A run of items
"""
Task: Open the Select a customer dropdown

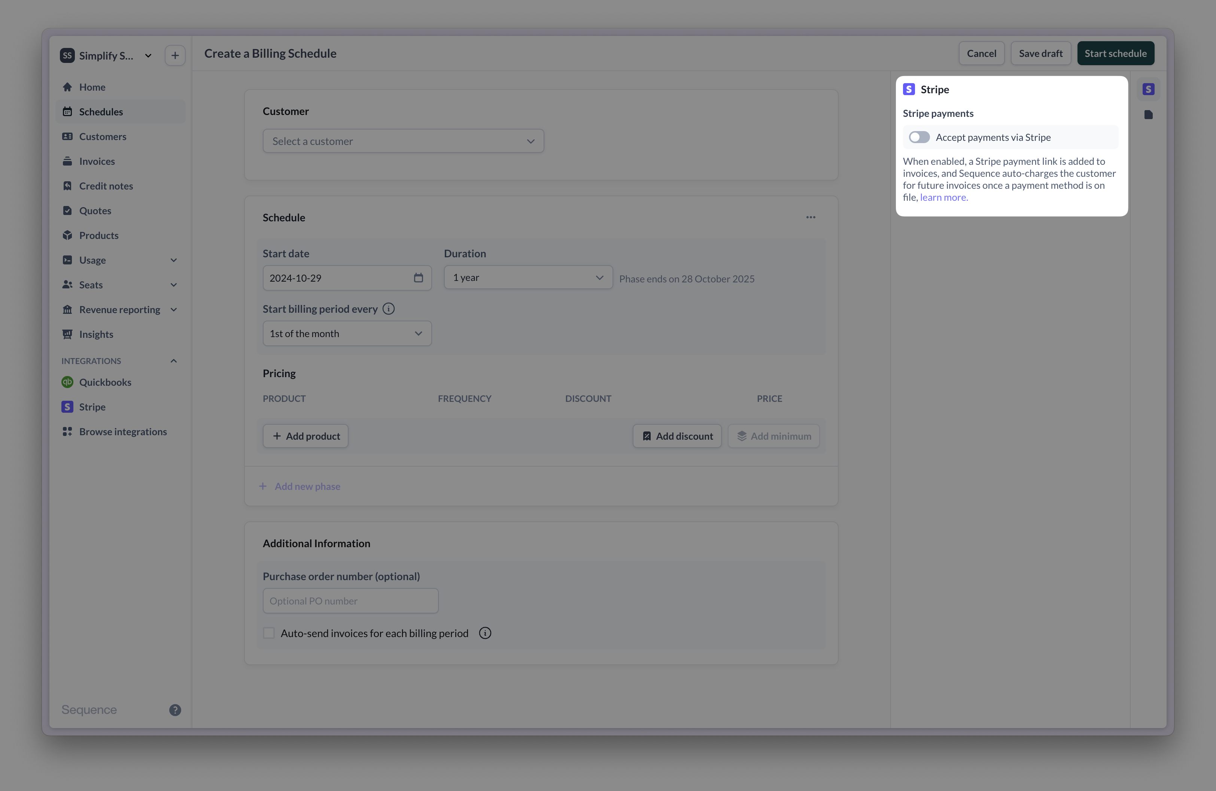Action: pos(403,141)
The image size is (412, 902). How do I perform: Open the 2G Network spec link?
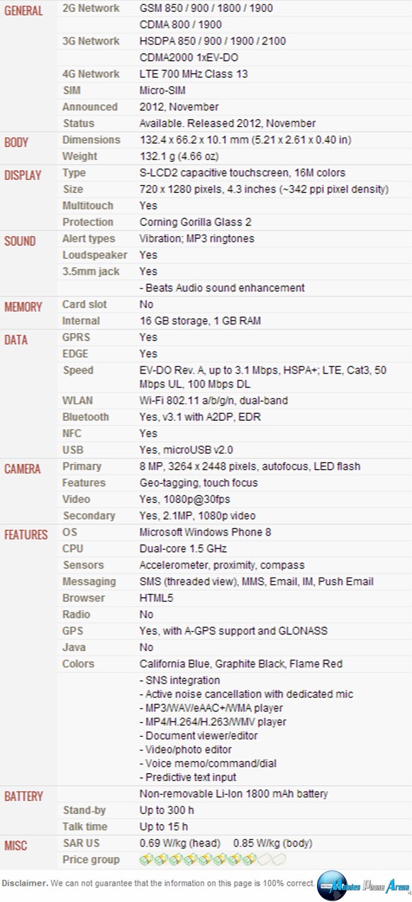[x=91, y=9]
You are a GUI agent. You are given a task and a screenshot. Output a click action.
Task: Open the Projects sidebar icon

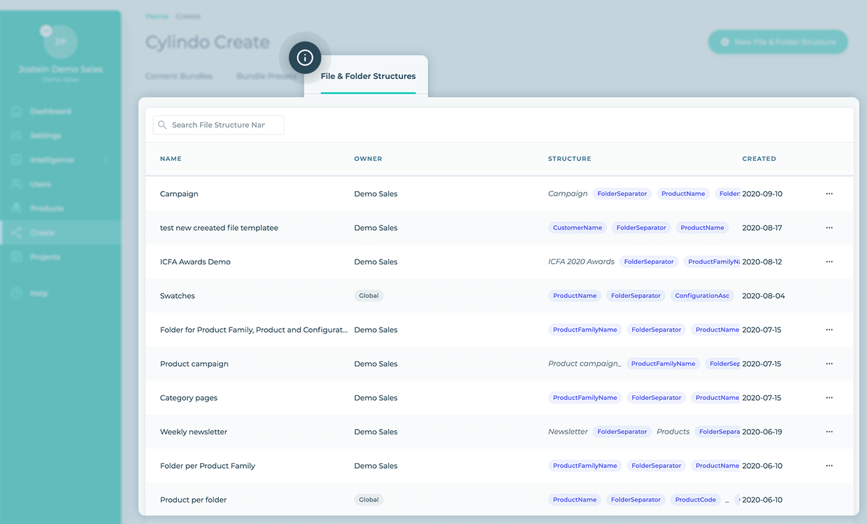click(x=15, y=257)
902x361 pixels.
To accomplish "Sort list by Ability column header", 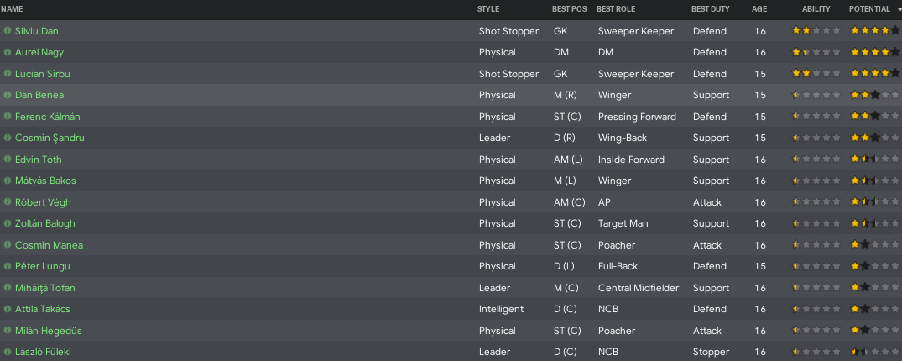I will point(816,9).
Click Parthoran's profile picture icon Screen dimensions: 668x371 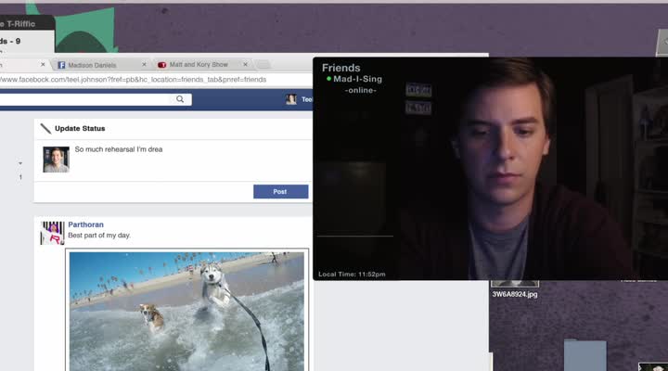click(x=53, y=232)
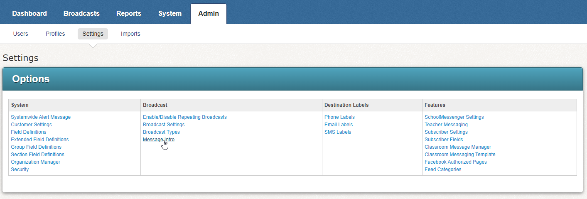Go to the System tab

point(170,13)
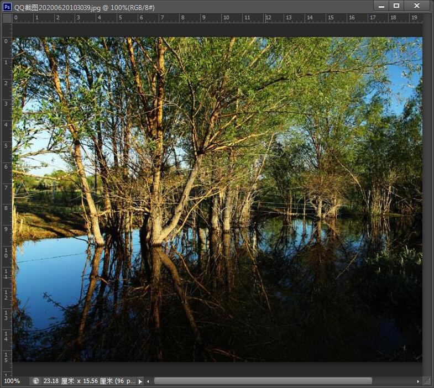Image resolution: width=434 pixels, height=388 pixels.
Task: Click the 23.18 厘米 x 15.56 厘米 document info
Action: pyautogui.click(x=88, y=381)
"""
Problem description ▸
Reproduce the items verbatim, starting with the first line and going on through the line with "[x=91, y=9]", both included. Omit the pictures.

Solution to the exercise ▸
Task: Open the Select a customer dropdown

Action: pos(403,141)
The image size is (412, 902). How do I perform: Open the 2G Network spec link?
[x=91, y=9]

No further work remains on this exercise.